TEXT:
Best Places We Stayed

Anywhere we spent the night which doesn’t necessarily involve a campsite, but is some form of organised accommodation. Top five are not necessarily the most luxurious places we stayed, but for one reason or another, the most memorable (and welcome).

  1. Big Milly’s Backyard, Kokrobite – My first bed for 66 days, complete with a (very popular) shower. Was supposed to be just for a couple of nights, but stayed put for both of our stays. Throw in a bar, restaurant (even with a very relaxed attitude to quick service), occasional live entertainment and even a sweet shop, it became our home from home for the best part of two weeks.
  2. HV8Brasserie De La Mer, Pointe-Noire – On the back of around 10 days without a shower (and on the heels of some less than savoury treatment by the Congolese officials), we would have taken pretty much welcomed anywhere that had running water and somewhere reasonably comfortable to lay our heads. We found camping on the beach, a great bar (once you could get served) with decent food and some thunderous surf.
  3. Nile Valley Hotel, Luxor – Air conditioning in a room right next to the pool (not close enough to stop burning your feet en route, such was the heat), a bar, restaurant and staff who were determined to be as helpful as possible. All on the banks of the Nile with ready access to some of Egypt’s greatest historic sights. And donkeys.

PROVIDED INFORMATION:
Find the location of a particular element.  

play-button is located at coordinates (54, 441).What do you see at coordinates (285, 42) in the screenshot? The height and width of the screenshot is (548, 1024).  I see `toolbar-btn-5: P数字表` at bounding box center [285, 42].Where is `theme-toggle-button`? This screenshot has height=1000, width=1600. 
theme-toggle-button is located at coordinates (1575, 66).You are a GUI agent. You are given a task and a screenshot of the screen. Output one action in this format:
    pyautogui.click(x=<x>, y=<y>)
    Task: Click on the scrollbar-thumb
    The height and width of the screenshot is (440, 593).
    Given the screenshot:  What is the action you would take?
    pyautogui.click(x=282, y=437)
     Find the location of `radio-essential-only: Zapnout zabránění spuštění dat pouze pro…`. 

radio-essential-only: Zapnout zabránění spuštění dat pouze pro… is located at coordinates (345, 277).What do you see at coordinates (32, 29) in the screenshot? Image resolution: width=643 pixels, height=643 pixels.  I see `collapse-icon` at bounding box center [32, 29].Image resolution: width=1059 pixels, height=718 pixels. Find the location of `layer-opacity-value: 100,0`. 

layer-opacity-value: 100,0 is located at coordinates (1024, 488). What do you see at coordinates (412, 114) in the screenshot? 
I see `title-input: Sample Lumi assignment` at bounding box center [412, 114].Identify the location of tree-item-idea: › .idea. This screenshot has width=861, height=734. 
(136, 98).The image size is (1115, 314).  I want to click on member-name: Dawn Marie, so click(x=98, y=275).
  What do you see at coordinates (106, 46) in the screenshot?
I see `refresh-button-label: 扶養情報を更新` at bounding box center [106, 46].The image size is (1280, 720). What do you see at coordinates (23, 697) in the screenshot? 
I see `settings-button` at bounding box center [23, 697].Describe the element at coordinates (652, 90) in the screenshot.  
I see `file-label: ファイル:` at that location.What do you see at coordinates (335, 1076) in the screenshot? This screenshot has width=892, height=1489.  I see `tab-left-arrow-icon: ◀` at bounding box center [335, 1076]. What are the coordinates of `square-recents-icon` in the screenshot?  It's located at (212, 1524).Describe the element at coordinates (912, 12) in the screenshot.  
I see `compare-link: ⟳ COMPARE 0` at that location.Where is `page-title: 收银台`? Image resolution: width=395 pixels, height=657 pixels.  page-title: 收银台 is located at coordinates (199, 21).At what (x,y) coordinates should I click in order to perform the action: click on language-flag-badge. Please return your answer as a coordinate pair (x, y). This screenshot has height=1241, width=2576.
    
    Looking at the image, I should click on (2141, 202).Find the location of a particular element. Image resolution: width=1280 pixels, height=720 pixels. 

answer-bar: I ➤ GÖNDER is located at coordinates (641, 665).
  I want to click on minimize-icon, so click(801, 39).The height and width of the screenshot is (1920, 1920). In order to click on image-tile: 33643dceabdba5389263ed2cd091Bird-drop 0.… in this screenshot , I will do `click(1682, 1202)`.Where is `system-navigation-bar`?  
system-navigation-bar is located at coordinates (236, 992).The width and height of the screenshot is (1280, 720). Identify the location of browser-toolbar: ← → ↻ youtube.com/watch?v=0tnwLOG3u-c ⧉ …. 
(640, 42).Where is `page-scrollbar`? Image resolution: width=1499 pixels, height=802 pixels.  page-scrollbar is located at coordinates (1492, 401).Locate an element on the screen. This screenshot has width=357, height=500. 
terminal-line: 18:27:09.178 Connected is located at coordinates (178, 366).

WHAT IS EXPECTED: Name every town given as the location of a place listed in the text on the best places stayed.

ANSWER AREA:
- Kokrobite
- Pointe-Noire
- Luxor